=== Section Start ===

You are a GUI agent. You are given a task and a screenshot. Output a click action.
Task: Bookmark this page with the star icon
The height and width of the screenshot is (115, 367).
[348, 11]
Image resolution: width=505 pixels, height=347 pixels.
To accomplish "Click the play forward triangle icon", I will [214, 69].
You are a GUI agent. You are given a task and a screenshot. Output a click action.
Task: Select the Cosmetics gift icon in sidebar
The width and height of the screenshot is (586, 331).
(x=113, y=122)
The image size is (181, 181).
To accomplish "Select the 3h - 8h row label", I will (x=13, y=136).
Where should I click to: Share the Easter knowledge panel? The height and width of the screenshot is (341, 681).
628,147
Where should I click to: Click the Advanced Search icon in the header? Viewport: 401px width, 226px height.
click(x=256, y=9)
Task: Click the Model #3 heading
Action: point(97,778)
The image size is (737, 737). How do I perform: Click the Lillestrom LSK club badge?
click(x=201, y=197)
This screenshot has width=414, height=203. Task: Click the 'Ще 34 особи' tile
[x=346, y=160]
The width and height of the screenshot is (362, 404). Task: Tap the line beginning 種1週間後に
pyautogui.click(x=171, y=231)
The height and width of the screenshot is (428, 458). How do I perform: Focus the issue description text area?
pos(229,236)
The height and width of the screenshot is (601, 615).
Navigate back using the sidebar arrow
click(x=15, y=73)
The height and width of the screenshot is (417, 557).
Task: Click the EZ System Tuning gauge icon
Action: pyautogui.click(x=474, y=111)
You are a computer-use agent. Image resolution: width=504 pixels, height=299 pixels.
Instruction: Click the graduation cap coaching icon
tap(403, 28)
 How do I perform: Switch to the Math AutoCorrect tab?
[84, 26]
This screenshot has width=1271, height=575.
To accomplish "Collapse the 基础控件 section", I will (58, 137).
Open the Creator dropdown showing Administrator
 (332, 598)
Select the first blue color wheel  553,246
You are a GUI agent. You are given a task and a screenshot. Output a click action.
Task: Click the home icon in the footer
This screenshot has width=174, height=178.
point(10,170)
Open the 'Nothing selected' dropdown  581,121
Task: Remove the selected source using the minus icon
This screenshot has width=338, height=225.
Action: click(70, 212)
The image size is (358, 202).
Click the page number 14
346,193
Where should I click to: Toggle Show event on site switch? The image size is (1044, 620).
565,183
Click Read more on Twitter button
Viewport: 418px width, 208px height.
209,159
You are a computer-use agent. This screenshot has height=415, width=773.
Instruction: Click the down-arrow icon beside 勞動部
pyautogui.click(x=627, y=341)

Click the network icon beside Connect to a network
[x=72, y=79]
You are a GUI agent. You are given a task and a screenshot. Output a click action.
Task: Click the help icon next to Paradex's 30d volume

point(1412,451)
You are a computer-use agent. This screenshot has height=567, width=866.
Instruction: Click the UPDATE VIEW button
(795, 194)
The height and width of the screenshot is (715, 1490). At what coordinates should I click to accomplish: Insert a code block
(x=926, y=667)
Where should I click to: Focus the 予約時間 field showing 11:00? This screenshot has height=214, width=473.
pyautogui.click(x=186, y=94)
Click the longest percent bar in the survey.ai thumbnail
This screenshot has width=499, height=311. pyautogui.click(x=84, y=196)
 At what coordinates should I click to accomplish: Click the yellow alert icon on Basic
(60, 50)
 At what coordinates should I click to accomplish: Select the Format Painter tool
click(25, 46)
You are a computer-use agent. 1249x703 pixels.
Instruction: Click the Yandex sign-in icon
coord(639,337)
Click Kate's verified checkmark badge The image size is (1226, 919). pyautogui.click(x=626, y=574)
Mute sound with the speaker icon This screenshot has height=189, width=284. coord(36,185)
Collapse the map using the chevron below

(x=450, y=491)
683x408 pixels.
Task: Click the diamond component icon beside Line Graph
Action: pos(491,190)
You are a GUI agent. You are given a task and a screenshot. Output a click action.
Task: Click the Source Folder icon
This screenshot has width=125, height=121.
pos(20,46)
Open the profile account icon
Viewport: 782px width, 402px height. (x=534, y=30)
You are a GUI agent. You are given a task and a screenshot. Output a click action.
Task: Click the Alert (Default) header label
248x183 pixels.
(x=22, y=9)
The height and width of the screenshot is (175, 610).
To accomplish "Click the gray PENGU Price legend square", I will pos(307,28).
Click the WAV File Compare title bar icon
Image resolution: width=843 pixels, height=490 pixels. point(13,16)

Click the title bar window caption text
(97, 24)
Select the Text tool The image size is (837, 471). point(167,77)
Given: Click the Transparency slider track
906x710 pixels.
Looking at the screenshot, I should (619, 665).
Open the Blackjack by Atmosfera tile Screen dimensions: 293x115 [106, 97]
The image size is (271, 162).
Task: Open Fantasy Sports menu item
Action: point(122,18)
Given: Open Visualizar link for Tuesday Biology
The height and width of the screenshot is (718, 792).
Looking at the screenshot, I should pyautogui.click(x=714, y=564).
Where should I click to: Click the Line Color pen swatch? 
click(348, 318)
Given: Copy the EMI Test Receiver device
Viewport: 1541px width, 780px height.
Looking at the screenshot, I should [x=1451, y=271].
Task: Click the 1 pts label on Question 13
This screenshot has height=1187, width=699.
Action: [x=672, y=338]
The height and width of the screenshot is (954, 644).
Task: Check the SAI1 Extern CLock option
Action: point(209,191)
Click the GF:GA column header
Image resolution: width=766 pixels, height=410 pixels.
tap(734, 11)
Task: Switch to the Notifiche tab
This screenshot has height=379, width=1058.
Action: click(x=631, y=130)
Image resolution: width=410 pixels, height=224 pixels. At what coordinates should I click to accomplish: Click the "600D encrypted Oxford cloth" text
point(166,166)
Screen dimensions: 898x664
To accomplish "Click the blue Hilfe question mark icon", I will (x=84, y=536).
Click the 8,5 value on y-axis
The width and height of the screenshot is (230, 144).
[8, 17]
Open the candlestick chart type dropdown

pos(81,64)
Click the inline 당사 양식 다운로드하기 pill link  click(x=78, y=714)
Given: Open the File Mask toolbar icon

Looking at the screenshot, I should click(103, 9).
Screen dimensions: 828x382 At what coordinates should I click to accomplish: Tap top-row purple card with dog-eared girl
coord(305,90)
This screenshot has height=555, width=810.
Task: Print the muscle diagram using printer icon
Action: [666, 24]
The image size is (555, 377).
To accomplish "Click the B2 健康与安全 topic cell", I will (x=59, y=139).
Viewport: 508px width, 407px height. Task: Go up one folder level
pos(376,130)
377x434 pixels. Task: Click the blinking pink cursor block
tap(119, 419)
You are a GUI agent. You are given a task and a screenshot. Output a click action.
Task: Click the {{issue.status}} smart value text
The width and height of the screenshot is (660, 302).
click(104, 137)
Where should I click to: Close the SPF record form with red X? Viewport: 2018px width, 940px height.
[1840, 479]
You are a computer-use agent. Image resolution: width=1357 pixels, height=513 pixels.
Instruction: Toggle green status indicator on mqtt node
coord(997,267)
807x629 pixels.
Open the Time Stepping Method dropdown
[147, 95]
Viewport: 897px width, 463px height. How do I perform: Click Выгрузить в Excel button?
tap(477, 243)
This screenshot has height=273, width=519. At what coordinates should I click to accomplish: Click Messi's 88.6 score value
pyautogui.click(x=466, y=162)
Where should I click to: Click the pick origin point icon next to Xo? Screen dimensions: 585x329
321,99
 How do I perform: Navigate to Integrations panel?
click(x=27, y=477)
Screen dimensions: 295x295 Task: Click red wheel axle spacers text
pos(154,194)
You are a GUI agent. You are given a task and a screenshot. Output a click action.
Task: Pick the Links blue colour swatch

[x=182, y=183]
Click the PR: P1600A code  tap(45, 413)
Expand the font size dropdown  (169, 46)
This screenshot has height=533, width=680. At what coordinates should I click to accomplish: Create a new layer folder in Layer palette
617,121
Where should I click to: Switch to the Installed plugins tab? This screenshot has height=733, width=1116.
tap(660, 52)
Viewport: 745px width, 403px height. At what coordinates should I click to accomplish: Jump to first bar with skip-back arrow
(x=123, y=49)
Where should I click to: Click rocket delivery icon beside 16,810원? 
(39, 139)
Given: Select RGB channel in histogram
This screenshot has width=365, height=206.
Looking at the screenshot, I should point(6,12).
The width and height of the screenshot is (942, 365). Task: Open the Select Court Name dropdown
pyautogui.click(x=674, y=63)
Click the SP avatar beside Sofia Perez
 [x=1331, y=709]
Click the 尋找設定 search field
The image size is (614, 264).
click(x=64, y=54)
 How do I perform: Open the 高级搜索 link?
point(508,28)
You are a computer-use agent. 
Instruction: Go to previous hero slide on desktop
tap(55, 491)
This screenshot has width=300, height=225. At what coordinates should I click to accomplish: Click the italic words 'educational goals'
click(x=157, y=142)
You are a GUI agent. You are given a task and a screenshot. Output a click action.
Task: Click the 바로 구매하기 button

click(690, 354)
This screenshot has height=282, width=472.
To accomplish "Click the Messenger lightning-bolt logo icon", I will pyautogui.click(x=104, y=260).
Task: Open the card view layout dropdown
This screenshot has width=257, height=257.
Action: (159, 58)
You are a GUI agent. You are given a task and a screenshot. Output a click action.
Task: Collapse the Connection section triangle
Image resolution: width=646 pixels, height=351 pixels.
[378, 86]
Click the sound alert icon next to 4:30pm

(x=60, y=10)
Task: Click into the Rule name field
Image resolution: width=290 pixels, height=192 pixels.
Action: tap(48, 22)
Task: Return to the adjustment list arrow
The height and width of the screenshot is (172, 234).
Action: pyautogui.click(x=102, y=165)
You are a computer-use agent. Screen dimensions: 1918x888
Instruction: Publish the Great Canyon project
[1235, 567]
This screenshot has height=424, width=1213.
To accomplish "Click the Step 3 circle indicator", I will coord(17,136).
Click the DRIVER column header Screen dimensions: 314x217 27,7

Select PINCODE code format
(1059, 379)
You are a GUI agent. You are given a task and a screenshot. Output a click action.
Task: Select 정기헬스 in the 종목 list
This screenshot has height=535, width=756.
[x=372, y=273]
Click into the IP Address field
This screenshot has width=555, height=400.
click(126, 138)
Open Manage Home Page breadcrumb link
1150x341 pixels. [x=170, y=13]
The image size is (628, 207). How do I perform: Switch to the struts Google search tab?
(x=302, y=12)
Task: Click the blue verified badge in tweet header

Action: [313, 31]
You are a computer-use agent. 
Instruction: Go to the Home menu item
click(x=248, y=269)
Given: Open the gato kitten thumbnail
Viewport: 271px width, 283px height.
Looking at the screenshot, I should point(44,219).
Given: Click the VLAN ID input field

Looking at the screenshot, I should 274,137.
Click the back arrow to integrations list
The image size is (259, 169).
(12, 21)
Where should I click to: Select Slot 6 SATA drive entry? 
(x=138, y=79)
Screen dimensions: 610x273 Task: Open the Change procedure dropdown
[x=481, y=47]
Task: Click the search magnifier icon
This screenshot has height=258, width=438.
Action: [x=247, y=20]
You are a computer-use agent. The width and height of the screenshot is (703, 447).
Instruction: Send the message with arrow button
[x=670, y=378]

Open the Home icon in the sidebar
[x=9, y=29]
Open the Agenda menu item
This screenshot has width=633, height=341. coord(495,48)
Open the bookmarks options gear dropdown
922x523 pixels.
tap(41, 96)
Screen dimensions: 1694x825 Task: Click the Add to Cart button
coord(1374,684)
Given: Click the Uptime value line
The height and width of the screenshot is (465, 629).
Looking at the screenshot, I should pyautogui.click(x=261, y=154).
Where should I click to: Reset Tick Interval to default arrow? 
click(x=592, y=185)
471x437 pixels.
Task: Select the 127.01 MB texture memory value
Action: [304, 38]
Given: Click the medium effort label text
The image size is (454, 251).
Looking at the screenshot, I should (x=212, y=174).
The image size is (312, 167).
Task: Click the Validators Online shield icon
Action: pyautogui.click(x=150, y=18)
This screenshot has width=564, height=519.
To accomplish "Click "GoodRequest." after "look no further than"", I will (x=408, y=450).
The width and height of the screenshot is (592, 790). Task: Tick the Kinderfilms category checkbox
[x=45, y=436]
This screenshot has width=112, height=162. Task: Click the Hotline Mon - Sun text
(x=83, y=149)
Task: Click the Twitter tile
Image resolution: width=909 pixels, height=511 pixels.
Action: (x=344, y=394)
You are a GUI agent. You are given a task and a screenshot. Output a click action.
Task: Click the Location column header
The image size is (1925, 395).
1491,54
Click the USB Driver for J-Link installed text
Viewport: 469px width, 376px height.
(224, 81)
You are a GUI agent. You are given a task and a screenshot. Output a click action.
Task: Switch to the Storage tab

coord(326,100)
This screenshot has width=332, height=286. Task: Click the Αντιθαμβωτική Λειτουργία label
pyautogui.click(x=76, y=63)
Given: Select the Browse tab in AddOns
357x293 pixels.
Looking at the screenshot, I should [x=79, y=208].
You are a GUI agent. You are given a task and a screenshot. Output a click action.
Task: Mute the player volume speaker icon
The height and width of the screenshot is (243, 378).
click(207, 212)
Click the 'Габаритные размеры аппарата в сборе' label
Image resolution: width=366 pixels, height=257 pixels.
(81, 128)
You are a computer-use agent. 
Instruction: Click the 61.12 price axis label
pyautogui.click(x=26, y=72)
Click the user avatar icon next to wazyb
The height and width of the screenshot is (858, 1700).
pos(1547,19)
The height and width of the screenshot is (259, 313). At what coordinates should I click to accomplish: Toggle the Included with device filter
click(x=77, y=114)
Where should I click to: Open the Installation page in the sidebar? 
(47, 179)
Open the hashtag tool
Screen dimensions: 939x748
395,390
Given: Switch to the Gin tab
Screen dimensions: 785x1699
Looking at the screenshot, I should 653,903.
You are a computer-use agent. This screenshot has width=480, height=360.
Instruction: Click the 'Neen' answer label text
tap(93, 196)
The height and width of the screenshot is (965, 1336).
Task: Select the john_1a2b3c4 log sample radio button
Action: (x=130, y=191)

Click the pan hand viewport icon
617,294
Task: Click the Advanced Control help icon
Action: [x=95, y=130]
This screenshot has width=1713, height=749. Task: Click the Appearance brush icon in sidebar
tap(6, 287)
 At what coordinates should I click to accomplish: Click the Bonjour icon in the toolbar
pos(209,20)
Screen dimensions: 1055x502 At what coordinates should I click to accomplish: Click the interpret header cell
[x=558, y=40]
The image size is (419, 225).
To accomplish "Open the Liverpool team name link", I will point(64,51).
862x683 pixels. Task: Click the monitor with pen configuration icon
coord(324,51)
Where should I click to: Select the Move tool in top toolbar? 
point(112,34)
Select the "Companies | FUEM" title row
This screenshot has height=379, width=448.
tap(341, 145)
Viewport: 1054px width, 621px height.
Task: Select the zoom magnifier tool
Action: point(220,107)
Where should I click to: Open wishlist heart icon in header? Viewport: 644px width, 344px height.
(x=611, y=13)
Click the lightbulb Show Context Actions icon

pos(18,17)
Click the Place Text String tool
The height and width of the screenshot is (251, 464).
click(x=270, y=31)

=== Section End ===

▸ **WHAT YOU ARE ASKED TO DO**: Print exactly, and only, the lines beginning at the top of the listing and ending at the line with "Image resolution: width=505".

▸ **SOLUTION FOR THIS TASK**:
You are a GUI agent. You are given a task and a screenshot. Output a click action.
Task: Bookmark this page with the star icon
The height and width of the screenshot is (115, 367).
[348, 11]
Image resolution: width=505 pixels, height=347 pixels.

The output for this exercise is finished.